Last week I enjoyed a lovely, if rather wet, holiday in Scotland, with some members of my family. They do say that every cloud has a silver lining, and the silver lining of some rather rain-filled and cloudy weather was that it allowed me time to catch up on some reading.
I
managed to finish a book which I had started some time earlier, Pete Greig’s “God on Mute”, subtitled “Engaging the Silence of Unanswered Prayer.” It is a well-written and thought
provoking book, in which the author wrestles with some of the thorny questions
relating to the subject of prayer, drawing on some of his own personal and
family experiences. Sometimes there are
no easy answers to difficult questions, but I found Pete Greig’s book
particularly helpful. There are lots of
snippets in there which I will go back to.
Another
book which I read last weeks was the autobiography of Scottish singer/songwriter/actress
Barbara Dickson. Towards the end of the
book she writes, “In spite of being
brought up in a non-religious family, the Church, in one form or another, has
been part of the backdrop to my life.
When I was younger I would have been embarrassed to call myself a
Christian and even now my faith is very personal to me, but it has become the
cornerstone of my life.”
The
final book I read was “Moving On”, by
Reuben Holroyd. It tells of Holroyd’s
experience of National Service between the years 1952-54, consisting of the
letters which he wrote home to his family, each of which his mother kept. His experience with organised religion in one
specific case was not a happy one: “This
morning we had a church parade … it was a dead loss. We had to stand in ranks wearing shirts under
a blazing sun, it was very hot and most uncomfortable. The padre droned on and we were bored to
death but nobody dared move in case the R.S.M. took his name for not paying
attention. The padre tried to get us to
sing a hymn which we did not know, it petered out after the first verse and he
had to give it, and us, up as a bad job.”

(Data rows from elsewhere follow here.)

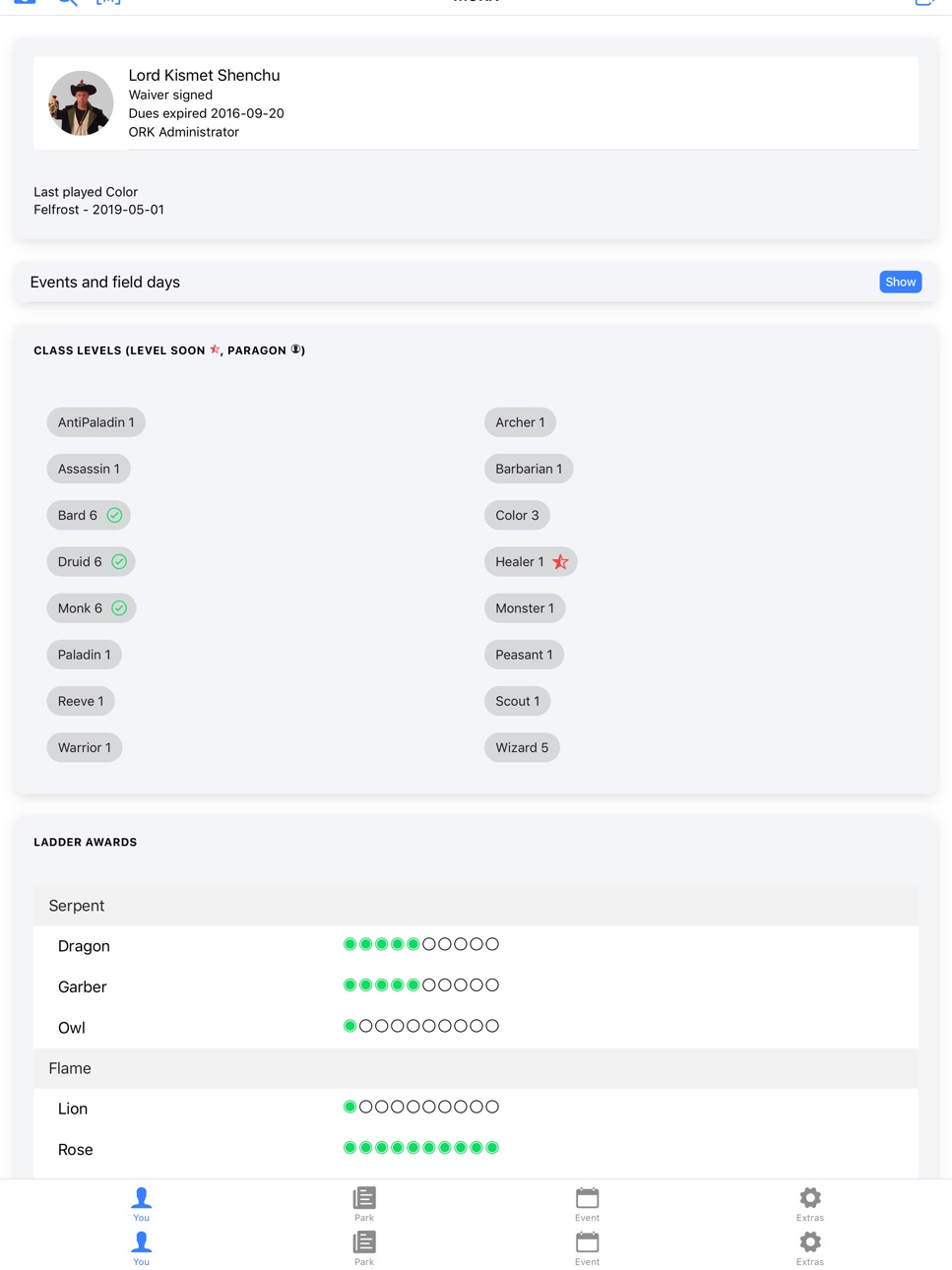Select the AntiPaladin 1 class chip
The width and height of the screenshot is (952, 1270).
tap(96, 422)
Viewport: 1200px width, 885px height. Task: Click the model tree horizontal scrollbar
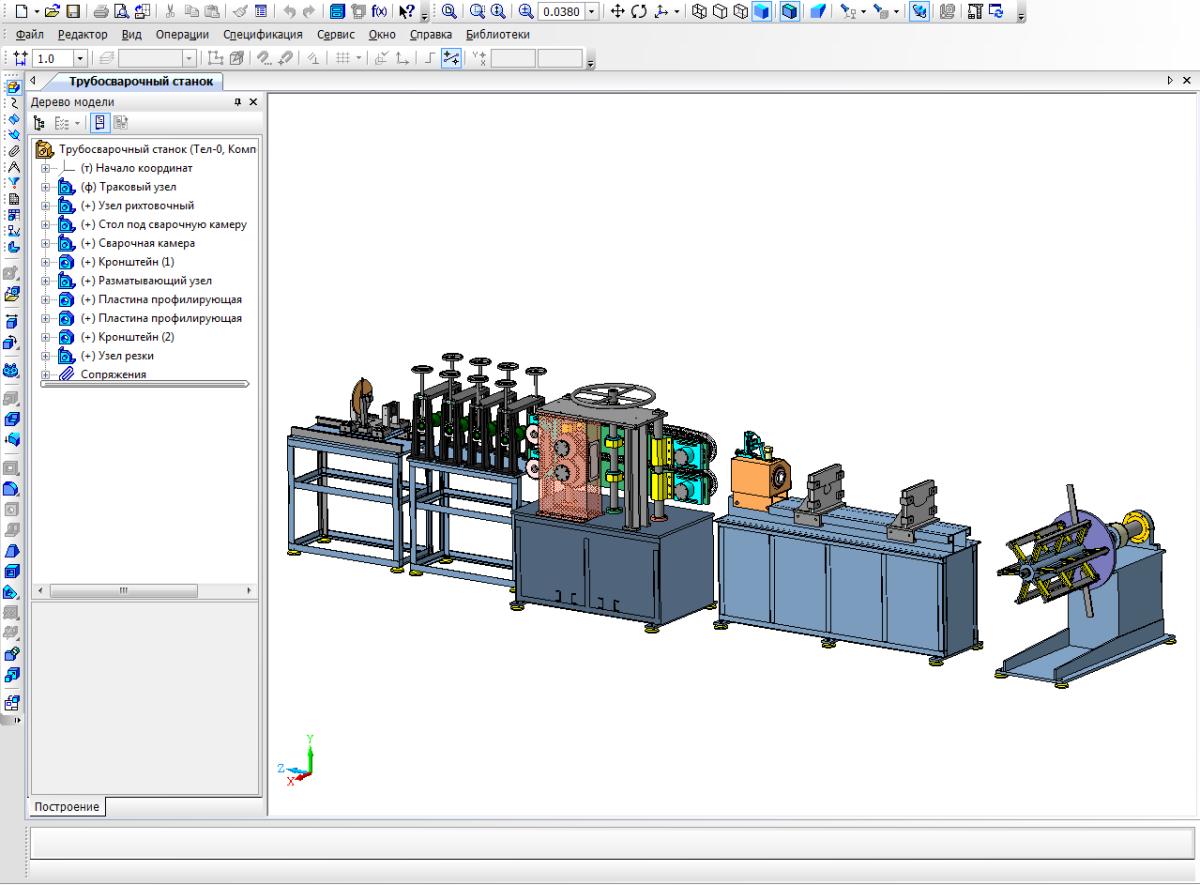(x=124, y=591)
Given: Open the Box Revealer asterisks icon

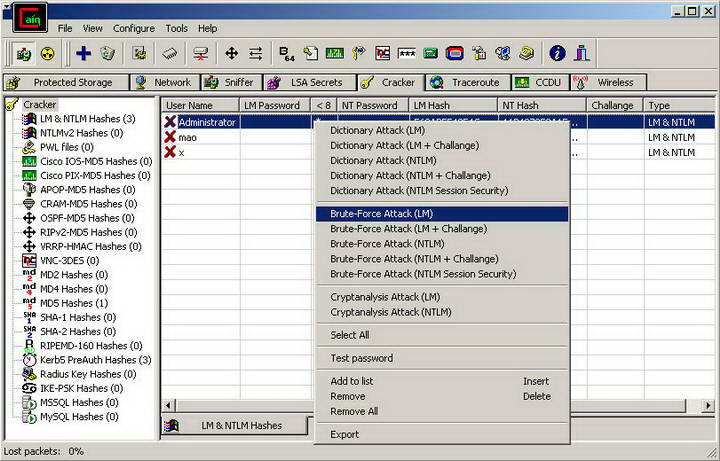Looking at the screenshot, I should click(x=407, y=53).
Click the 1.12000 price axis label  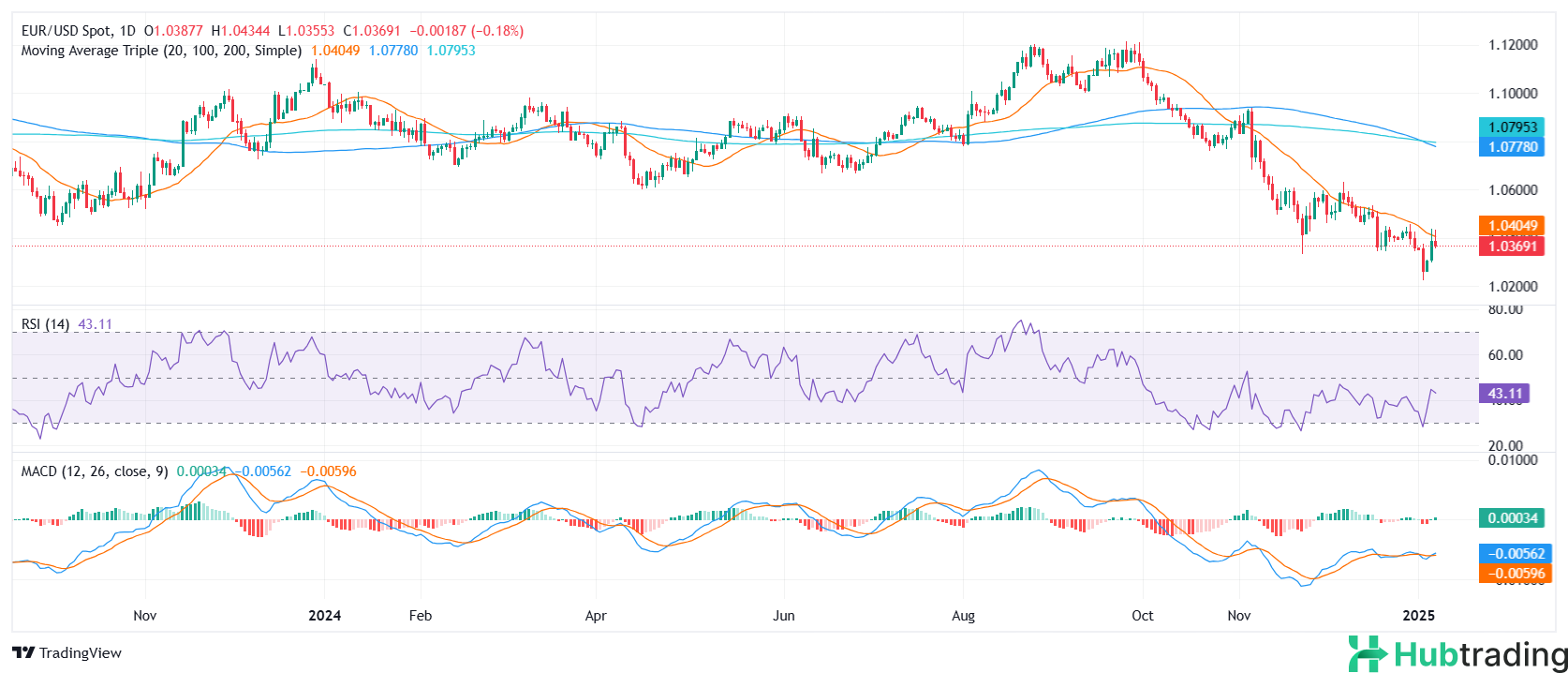point(1513,45)
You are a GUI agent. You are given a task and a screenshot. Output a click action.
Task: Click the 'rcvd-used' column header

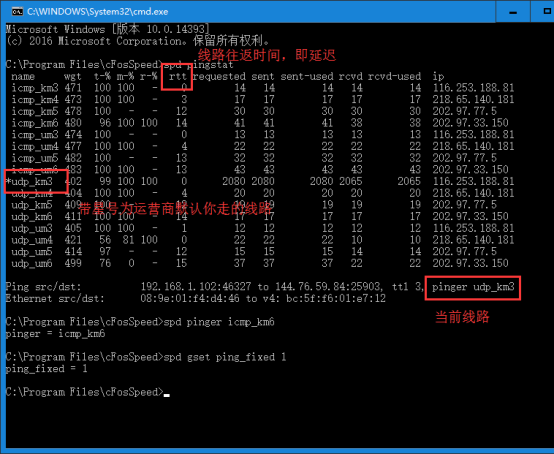[x=394, y=76]
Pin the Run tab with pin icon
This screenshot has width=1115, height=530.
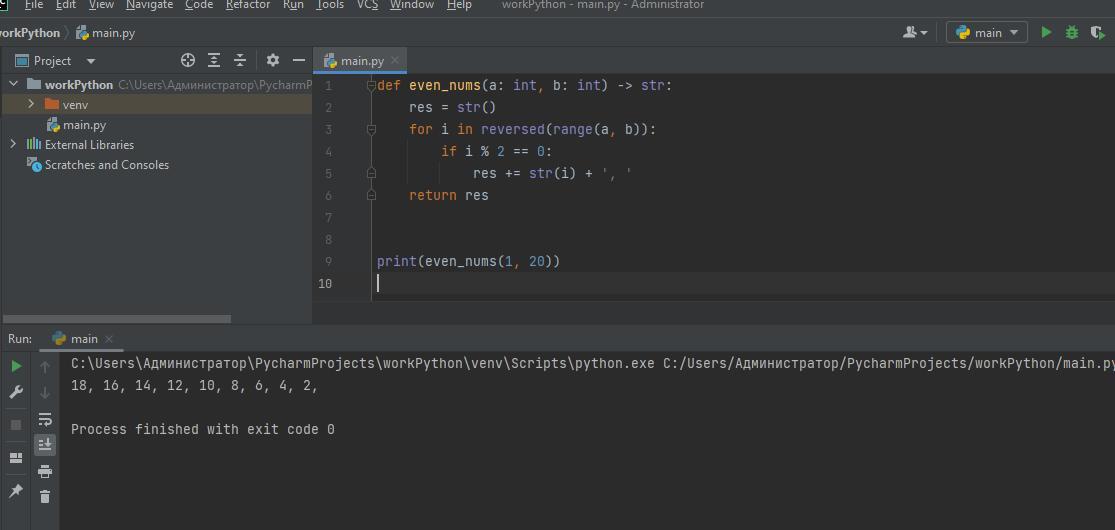click(16, 491)
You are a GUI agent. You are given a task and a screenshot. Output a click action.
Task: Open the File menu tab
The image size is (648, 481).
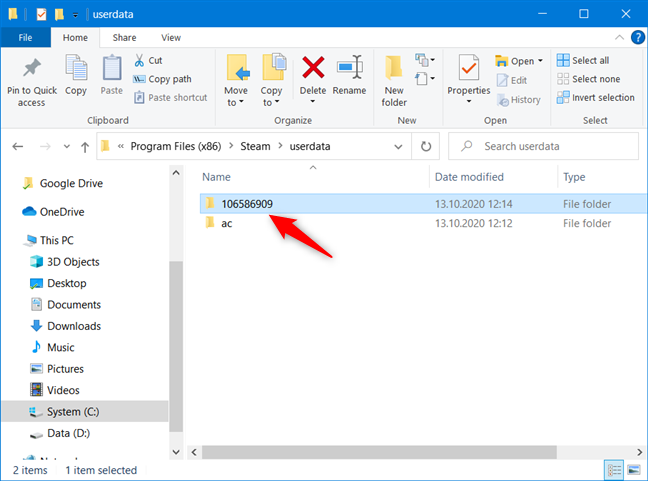click(x=26, y=37)
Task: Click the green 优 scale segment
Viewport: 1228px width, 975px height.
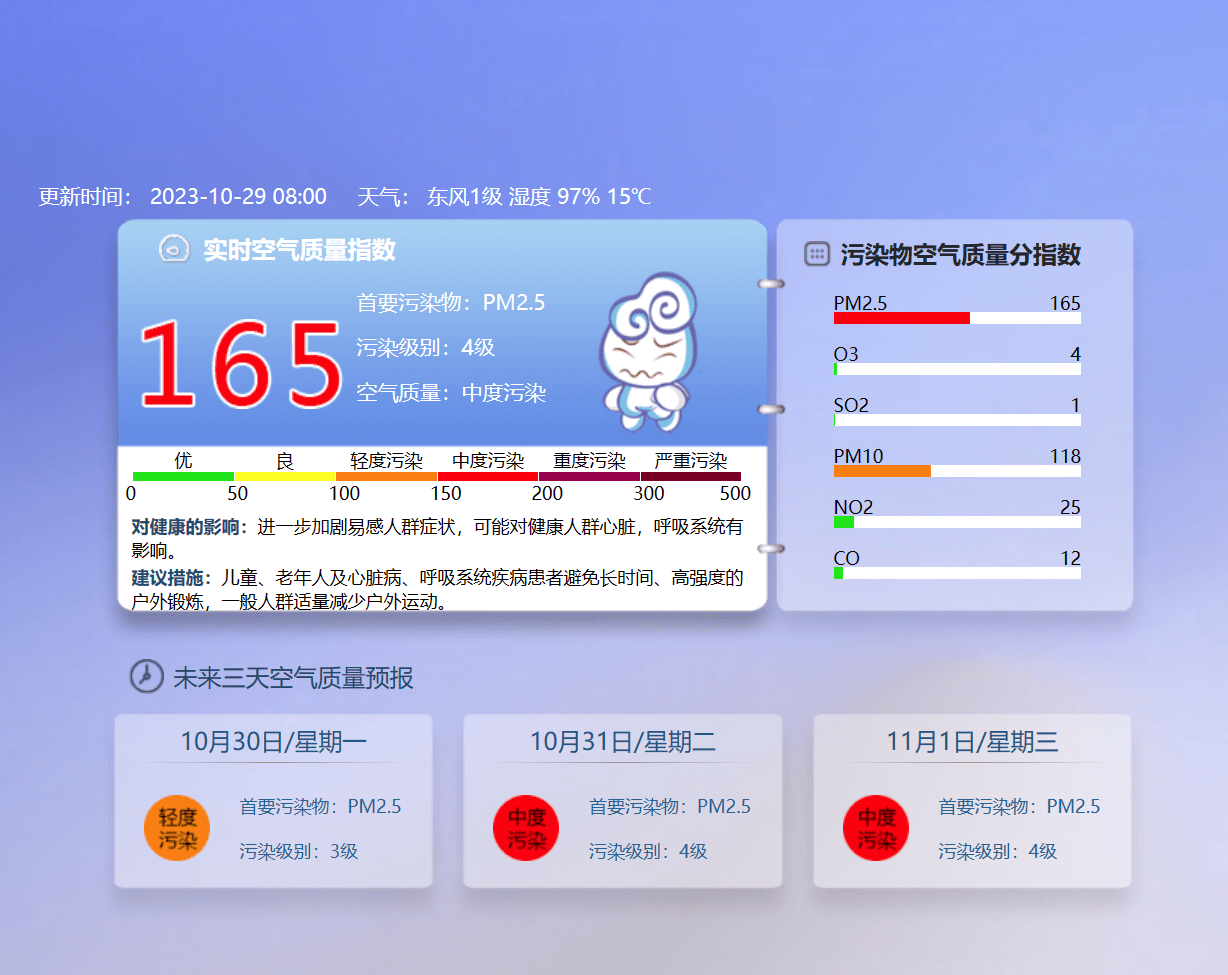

How NOT to win friends and influence people!
Holroyd
spend much of his national service in Korea, and seems to have had a very
difficult time in many ways, not least through being deprived of many of the
normal “creature comforts.” One thing
which becomes clear in the book is that in many cases the ordinary soldiers had
little or no understanding of how what they were being asked to do fitted into
the overall plan of the British and Allied forces. They were not able to see or understand “the
big picture”, nor their part in it. This
thought draws me back to Pete Greig’s book, “God
on Mute.” Perhaps one of the reasons
that our prayers are sometimes apparently not answered is that we cannot at the time see
the big picture of God’s plans and purposes.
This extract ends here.